Pas de révolution sous le capot de la troisième génération de Renault Mégane. On retrouve donc des moteurs connus qui sont différents sur la berline et le coupé. Pour la berline, en essence, le catalogue se composera du 1.6 16 v 110 ch et de ce même moteur fonctionnant au bioéthanol. L’offre diesel est plus dense et même assez bizarre puisque Renault décline en 4 puissances son 1.5 dCi avec 85, 90, 105 et 110 ch (avec ou sans filtre à particules) ainsi que le 1.9 dCi 130 ch. Le coupé se distingue pour sa part par la possibilité d’opter pour le TCe 180 ch.
L’offre moteurs sera densifiée au printemps prochain avec les arrivées des TCe 130 ch et du dCi 160 ch. 
Pour cet essai, nous avons eu entre les mains, le dCi 130 ch. Il reçoit un turbo à géométrie variable redessiné et de nouveaux injecteurs. Développant 130 ch à 3750 tr/min contre 4000 tr/min auparavant et un couple de 300 Nm à partir de 1750 tr/min contre 2000 tr/min, ce moteur se caractérise avant tout par sa montée de couple régulière, sa disponibilité à la plupart des régimes, ses performances intéressantes avec un 0 à 100 km/h abattu en 9,5 s et une vitesse maximale de 205 km/h . Relativement silencieux et bien couplé à une boîte mécanique à 6 rapports.
Toutefois, l’une de ses principales qualités réside dans sa sobriété. En effet, même durant notre essai effectué sur un parcours vallonné à un rythme rapide, nous avons enregistré une moyenne de 8,2 litres au 100 km/h. A l’intérieur, la nouvelle Mégane réserve quelques bonnes surprises.
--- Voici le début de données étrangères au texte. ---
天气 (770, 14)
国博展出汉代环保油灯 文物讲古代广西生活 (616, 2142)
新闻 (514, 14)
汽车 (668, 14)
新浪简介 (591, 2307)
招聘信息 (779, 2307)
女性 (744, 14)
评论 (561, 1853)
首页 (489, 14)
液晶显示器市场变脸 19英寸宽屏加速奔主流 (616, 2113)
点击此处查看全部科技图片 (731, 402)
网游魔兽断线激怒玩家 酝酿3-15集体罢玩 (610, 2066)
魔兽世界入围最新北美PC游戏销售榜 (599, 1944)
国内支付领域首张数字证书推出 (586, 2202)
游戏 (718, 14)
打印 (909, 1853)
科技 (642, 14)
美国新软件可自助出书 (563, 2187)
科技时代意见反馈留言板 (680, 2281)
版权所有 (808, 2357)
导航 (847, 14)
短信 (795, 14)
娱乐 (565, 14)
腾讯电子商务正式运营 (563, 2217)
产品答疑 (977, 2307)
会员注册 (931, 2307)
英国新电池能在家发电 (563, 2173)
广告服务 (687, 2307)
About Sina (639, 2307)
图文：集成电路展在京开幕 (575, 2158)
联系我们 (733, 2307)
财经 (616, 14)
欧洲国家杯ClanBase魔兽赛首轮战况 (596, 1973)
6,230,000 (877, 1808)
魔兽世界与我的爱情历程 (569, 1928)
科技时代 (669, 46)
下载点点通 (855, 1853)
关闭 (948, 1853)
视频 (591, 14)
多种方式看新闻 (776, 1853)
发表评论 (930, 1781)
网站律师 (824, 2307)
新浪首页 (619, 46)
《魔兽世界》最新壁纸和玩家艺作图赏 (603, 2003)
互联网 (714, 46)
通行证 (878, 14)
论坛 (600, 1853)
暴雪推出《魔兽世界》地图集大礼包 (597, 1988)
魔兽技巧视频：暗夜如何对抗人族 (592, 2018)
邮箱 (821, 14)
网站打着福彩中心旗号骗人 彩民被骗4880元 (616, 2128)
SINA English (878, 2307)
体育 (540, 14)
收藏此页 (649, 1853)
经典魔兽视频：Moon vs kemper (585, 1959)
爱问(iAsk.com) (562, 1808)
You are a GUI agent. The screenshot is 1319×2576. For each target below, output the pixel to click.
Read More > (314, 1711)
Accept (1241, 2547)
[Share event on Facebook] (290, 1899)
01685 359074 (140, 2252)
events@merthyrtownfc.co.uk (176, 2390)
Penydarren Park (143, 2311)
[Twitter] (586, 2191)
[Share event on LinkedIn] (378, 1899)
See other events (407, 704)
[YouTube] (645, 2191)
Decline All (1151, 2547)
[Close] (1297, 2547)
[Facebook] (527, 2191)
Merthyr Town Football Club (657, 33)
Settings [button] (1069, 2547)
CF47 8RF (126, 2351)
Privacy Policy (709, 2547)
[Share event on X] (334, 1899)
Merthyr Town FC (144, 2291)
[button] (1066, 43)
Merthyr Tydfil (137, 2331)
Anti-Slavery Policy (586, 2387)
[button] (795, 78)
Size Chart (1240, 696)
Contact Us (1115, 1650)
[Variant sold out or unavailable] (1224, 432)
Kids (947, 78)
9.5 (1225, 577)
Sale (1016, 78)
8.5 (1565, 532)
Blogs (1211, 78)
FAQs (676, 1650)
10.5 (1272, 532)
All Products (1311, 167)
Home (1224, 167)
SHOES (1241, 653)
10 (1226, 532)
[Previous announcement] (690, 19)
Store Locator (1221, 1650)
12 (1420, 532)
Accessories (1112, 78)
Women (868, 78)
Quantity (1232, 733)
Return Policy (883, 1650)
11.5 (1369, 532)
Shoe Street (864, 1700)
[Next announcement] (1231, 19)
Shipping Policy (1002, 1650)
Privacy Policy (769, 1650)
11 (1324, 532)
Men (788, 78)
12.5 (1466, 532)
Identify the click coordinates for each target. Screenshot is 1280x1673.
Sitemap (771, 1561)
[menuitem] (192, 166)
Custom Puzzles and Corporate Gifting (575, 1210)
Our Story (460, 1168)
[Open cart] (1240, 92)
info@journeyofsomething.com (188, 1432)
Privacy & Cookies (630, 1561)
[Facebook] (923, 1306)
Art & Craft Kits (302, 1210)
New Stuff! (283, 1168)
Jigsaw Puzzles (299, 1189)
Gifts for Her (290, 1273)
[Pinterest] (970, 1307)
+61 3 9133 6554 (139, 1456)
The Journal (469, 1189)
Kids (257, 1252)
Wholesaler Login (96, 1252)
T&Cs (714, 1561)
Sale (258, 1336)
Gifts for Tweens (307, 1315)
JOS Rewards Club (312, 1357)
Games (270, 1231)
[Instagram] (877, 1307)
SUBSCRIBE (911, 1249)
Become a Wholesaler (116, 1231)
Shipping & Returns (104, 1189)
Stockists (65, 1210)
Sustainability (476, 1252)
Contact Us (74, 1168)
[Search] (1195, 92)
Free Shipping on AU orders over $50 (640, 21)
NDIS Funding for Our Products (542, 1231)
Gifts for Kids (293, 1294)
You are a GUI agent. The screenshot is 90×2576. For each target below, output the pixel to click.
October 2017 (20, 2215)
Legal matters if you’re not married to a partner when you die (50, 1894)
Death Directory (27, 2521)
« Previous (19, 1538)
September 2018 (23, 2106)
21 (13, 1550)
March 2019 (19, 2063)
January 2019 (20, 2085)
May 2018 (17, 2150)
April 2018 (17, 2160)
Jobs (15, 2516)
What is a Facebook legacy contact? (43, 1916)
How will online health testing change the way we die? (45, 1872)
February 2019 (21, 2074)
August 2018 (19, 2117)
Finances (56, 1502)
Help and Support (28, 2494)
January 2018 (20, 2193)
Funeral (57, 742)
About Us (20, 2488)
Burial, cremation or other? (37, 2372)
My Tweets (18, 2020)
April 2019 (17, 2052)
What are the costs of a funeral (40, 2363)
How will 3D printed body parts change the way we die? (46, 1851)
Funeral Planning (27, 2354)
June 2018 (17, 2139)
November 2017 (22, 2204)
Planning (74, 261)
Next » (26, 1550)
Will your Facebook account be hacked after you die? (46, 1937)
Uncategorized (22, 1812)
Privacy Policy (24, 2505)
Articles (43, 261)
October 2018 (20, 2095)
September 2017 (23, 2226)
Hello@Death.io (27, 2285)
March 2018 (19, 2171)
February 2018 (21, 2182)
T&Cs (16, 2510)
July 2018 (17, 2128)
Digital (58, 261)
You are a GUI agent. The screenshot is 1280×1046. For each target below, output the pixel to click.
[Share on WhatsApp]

A commencer par la qualité des matériaux et des assemblages.
L’autre point positif, c’est que l’ergonomie, les commandes sont élémentaires et bien situées. Une pression sur le bouton «Start» suffit à éveiller l’attention. Et pour cause, la Mégane inaugure un poste d’instrumentation complètement repensé. Il est composé d’un écran digital au centre qui indique la vitesse et d’un compte-tours à aiguille rétroéclairé en jaune.
En plus d’être réussis, ces compteurs sont parfaitement lisibles de jour comme de nuit et ne gênent pas le champ de vision du conducteur.
Couplé à une docile boîte mécanique à 6 rapports, ce diesel de milieu de gamme n’a pas évolué au niveau de sa puissance (130 ch) par rapport à l’ancienne génération mais ses 300 Nm de couple sont disponibles 350 tr/min plus tôt (1750 tr/min), améliorant la souplesse à bas régime. Ce nouveau 1.9 dCi se montre également plus sobre qu’auparavant, avec une consommation moyenne donnée pour 5,1 l/100 km (135 g/km de CO2), contre 5,4 l/100 km pour une Golf VI 2.0 TDI 140 et 5,5 l/100 km pour une Peugeot 308 2.0 HDi. Revers de la médaille, le filtre à particules (FAP) est en option sur la Mégane alors qu’il est livré d’office sur des deux rivales.
D’une génération à l’autre, la Mégane a grandi autant qu’elle a maigri (+ 9 cm et -8 kg en moyenne).
Le châssis, repris de l’ancienne version, fait toujours référence dans la catégorie. La Mégane 3 se montre plus dynamique, elle freine mieux et sa nouvelle direction assistée offre un bien meilleur feeling qu’auparavant.
L’effet d’élasticité de la Mégane 2 n’est plus qu’un mauvais souvenir ! Seul hic, la Mégane a gagné en agilité ce qu’elle a perdu en confort. Le comble pour une voiture à vocation familiale.